Stored records:
◇ ◇ ◇ ◇ ◇ ◇ ◇

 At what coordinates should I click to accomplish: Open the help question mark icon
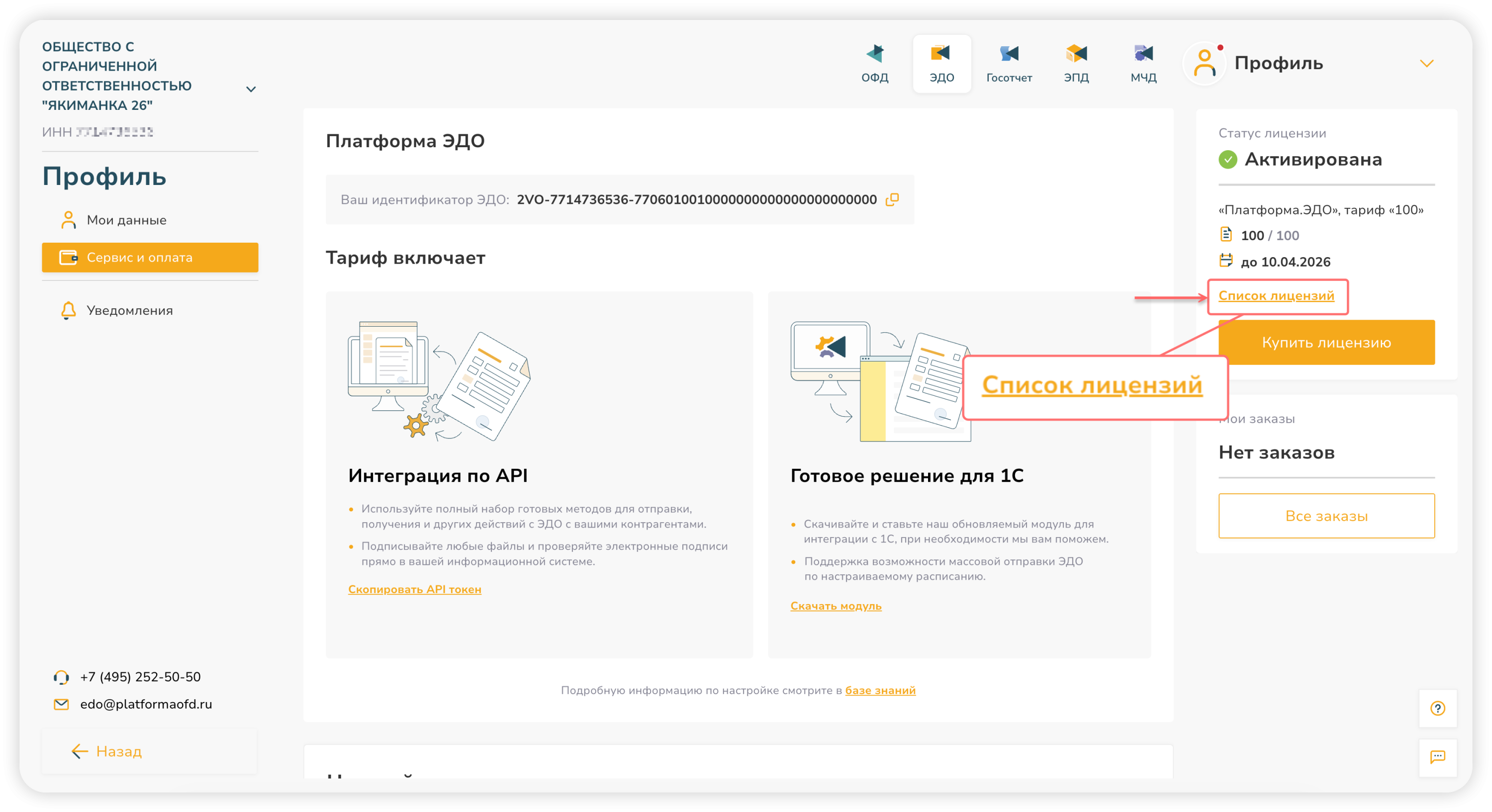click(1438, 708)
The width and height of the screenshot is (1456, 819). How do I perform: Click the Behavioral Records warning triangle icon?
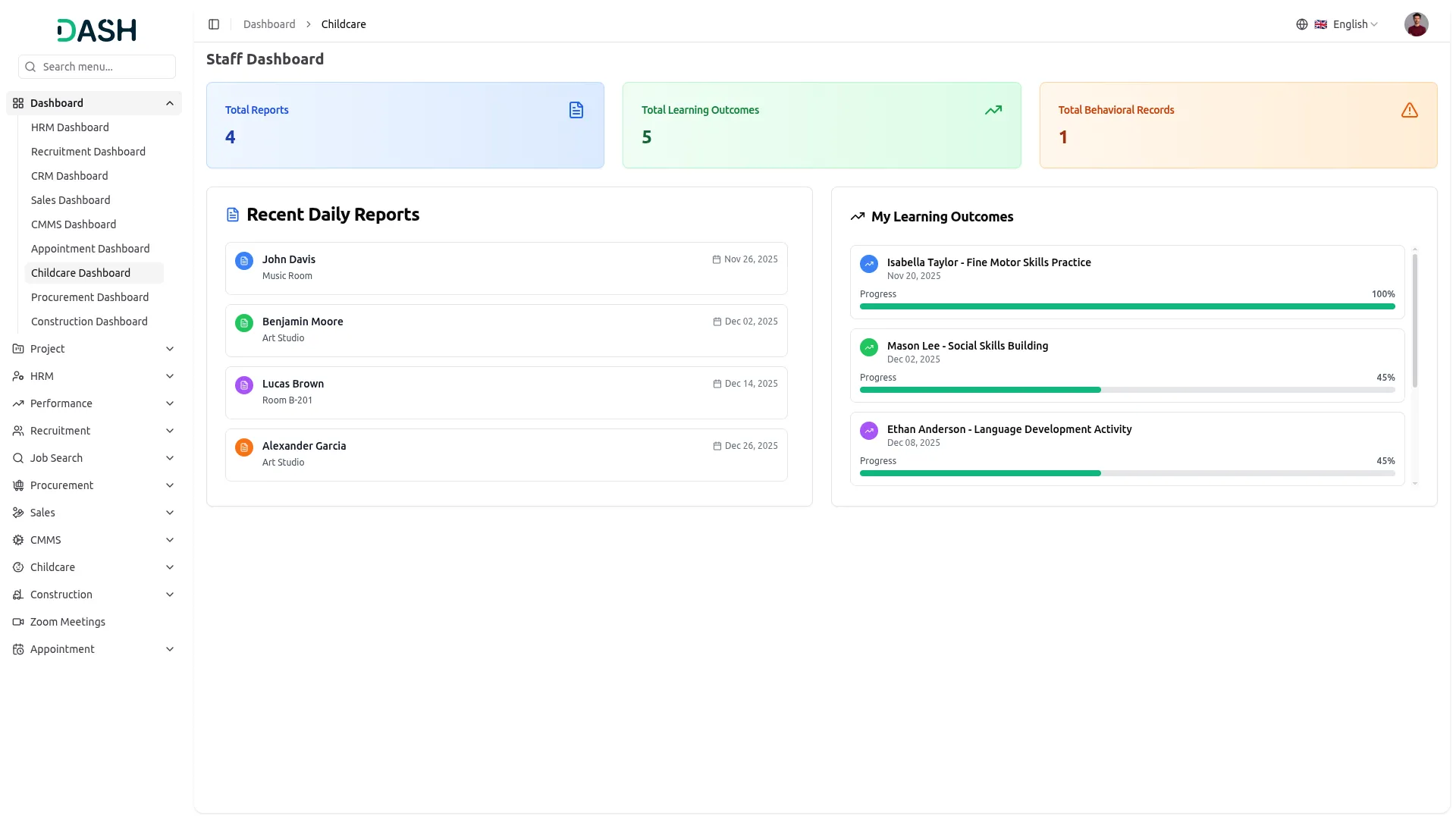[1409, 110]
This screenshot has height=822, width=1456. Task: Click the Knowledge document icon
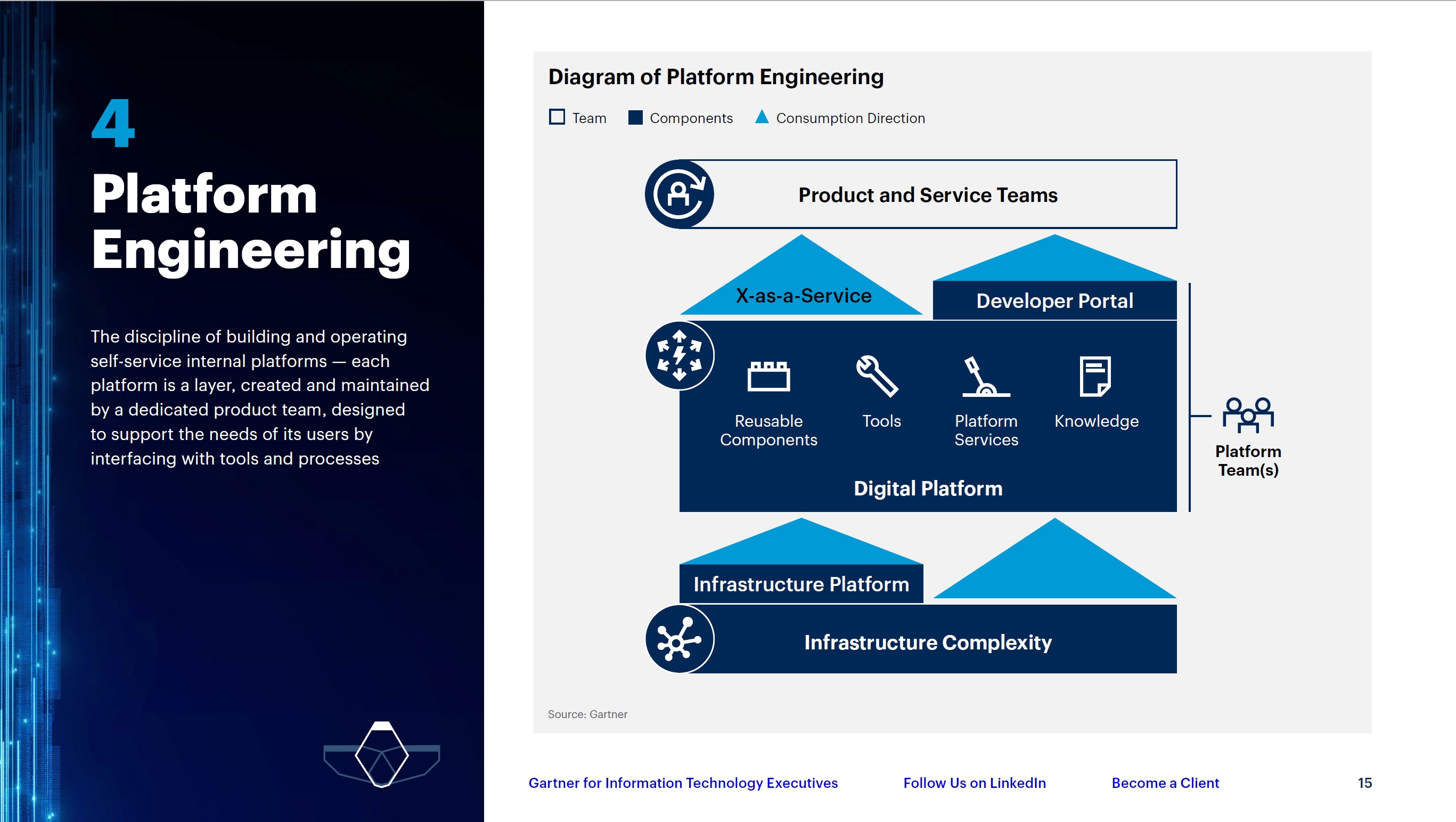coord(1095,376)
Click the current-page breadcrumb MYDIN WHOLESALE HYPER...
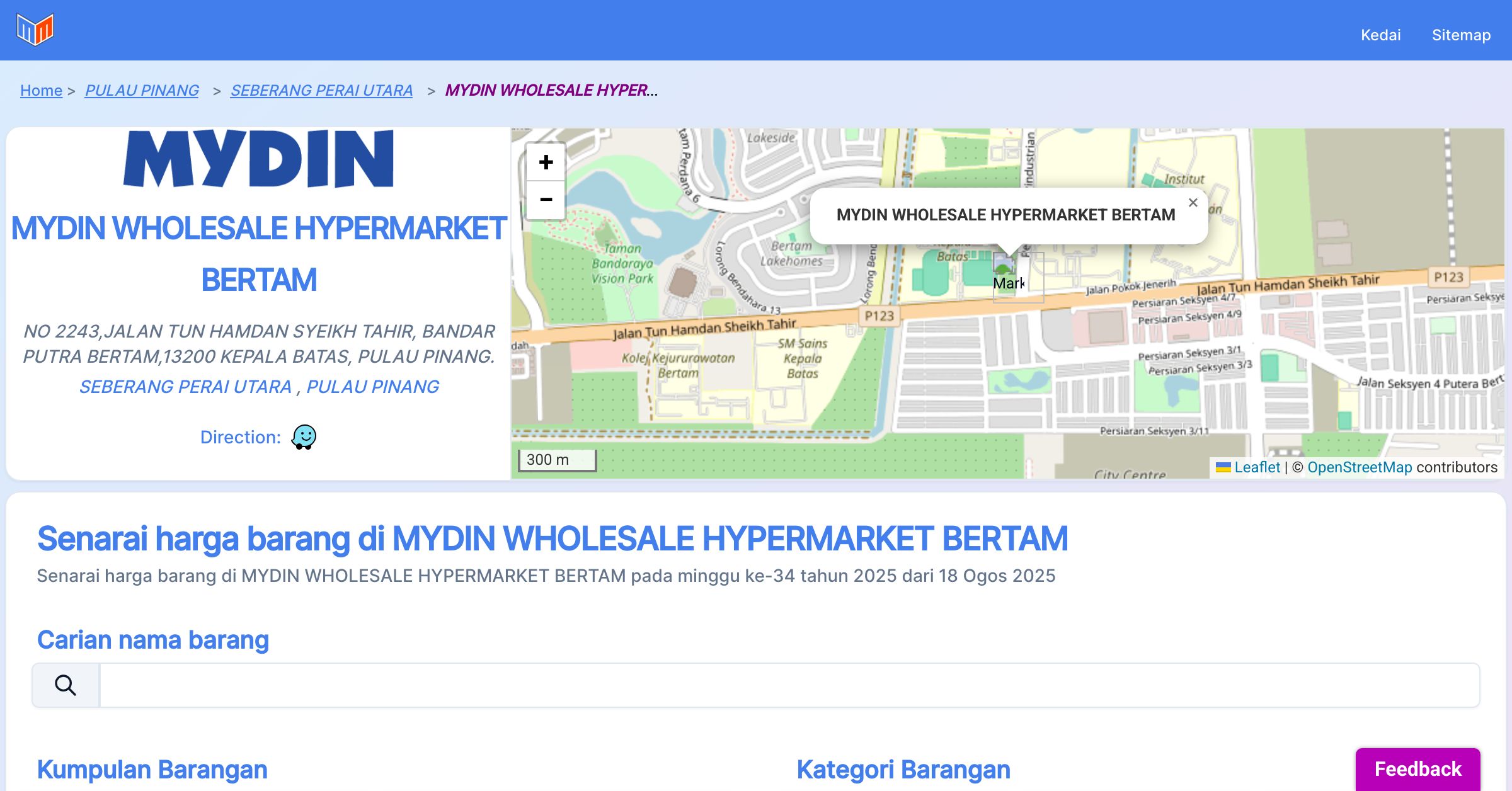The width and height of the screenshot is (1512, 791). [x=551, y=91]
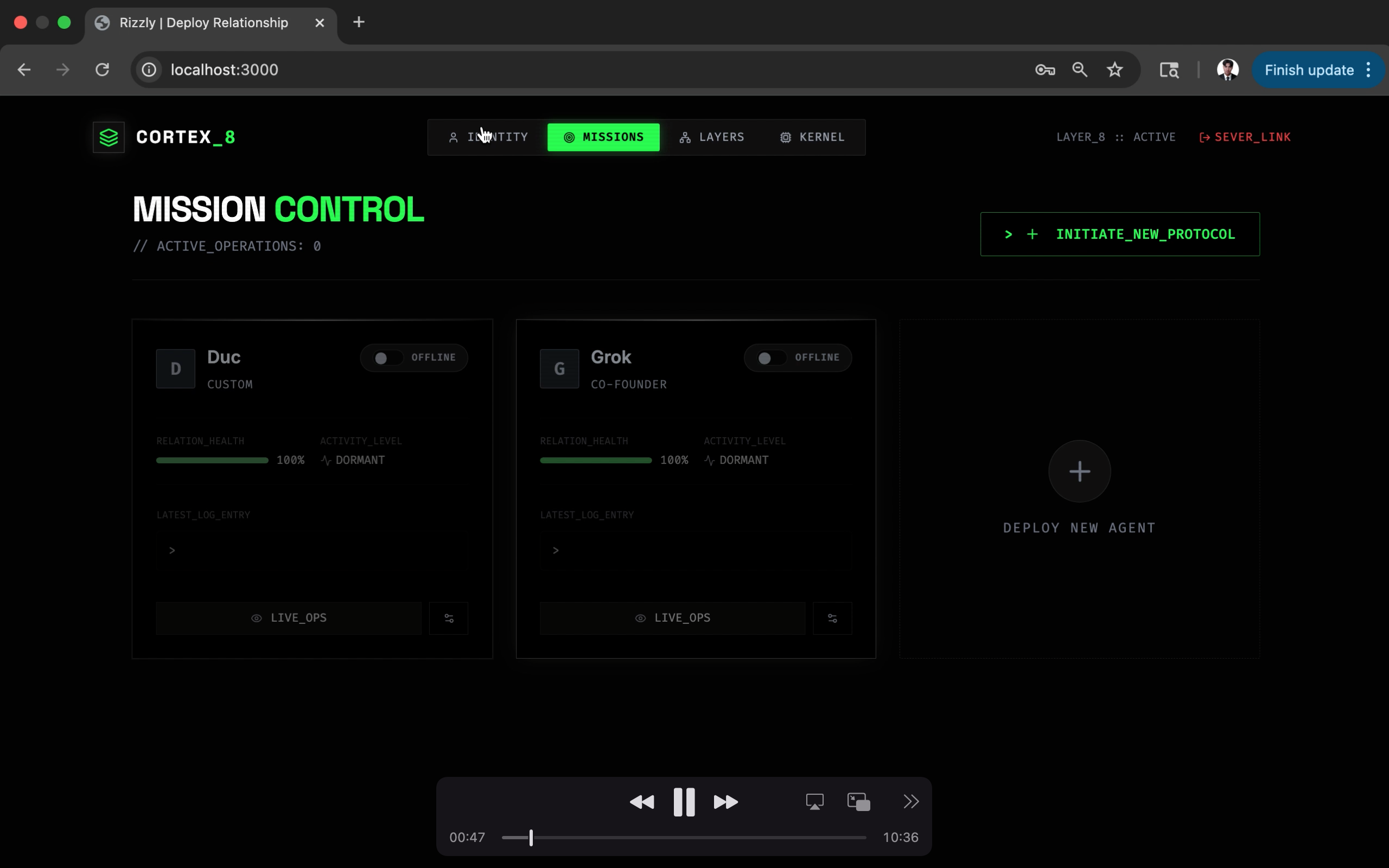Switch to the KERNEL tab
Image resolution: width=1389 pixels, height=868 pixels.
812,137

◇ ◇ ◇ ◇ ◇ ◇ ◇

To do
Give every entry back unchanged, with no pictures.

Task response
 At what coordinates should I click to accomplish: Open the help question mark icon
click(1438, 708)
The width and height of the screenshot is (1456, 819). How do I perform: Click the Behavioral Records warning triangle icon?
[1409, 110]
This screenshot has height=822, width=1456. Task: Click the Knowledge document icon
coord(1095,376)
Click the current-page breadcrumb MYDIN WHOLESALE HYPER...
The width and height of the screenshot is (1512, 791). [x=551, y=91]
Switch to the KERNEL tab
Image resolution: width=1389 pixels, height=868 pixels.
812,137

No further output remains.